WHAT TO WORK ON => The required output is all lines below that contain the word "computer".

[Data excerpts]

---+---

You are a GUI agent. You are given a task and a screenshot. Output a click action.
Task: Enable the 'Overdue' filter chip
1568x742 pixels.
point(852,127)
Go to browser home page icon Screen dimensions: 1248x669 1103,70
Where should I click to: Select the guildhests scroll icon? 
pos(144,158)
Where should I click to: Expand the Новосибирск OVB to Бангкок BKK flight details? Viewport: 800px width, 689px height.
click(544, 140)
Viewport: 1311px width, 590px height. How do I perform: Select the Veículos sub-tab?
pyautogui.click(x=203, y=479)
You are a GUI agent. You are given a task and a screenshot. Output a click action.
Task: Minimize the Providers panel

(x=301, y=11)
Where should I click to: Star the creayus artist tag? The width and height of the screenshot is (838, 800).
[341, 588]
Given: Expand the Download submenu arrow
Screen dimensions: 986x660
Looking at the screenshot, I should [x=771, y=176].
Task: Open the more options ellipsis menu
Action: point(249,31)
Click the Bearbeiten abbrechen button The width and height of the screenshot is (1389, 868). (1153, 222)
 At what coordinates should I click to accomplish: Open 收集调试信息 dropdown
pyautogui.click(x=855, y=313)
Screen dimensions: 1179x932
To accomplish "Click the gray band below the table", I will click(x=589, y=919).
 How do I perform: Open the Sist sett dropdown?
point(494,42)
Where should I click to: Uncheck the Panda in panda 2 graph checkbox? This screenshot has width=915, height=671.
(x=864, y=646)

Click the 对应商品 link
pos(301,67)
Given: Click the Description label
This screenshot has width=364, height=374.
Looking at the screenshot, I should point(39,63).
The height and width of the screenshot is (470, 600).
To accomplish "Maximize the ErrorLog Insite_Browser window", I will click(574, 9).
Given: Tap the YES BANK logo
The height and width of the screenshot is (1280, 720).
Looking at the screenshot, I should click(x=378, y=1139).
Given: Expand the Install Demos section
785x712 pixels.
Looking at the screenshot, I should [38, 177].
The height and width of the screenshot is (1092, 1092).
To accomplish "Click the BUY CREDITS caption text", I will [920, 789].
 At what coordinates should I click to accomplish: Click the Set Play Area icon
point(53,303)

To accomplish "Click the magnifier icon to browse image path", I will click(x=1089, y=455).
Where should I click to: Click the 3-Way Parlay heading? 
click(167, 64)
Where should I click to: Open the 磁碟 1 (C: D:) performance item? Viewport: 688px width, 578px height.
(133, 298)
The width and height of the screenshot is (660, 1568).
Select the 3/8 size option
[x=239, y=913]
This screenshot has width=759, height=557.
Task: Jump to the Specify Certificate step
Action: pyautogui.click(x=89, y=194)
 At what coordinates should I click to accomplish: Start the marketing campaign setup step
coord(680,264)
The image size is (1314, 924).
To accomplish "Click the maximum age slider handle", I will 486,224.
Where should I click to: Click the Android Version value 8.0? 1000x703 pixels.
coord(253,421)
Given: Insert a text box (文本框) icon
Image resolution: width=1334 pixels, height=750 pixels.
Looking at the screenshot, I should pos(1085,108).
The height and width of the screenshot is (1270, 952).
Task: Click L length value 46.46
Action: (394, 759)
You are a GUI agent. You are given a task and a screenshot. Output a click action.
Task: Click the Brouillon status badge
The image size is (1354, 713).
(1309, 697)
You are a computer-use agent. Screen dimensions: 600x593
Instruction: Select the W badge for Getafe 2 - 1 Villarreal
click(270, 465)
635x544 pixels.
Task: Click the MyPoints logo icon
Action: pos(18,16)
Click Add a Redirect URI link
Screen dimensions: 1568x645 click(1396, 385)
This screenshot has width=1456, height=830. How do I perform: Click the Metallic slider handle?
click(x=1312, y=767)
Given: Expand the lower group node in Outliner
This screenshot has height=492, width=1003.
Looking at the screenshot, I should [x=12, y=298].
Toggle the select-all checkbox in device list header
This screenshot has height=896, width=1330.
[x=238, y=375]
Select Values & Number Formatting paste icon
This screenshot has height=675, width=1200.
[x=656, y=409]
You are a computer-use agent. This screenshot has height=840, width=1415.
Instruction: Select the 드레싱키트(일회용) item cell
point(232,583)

---+---

REPLY =>
You are a computer-use agent. Screen dimensions: 600x593
You are a computer-use agent. This screenshot has height=840, width=1415.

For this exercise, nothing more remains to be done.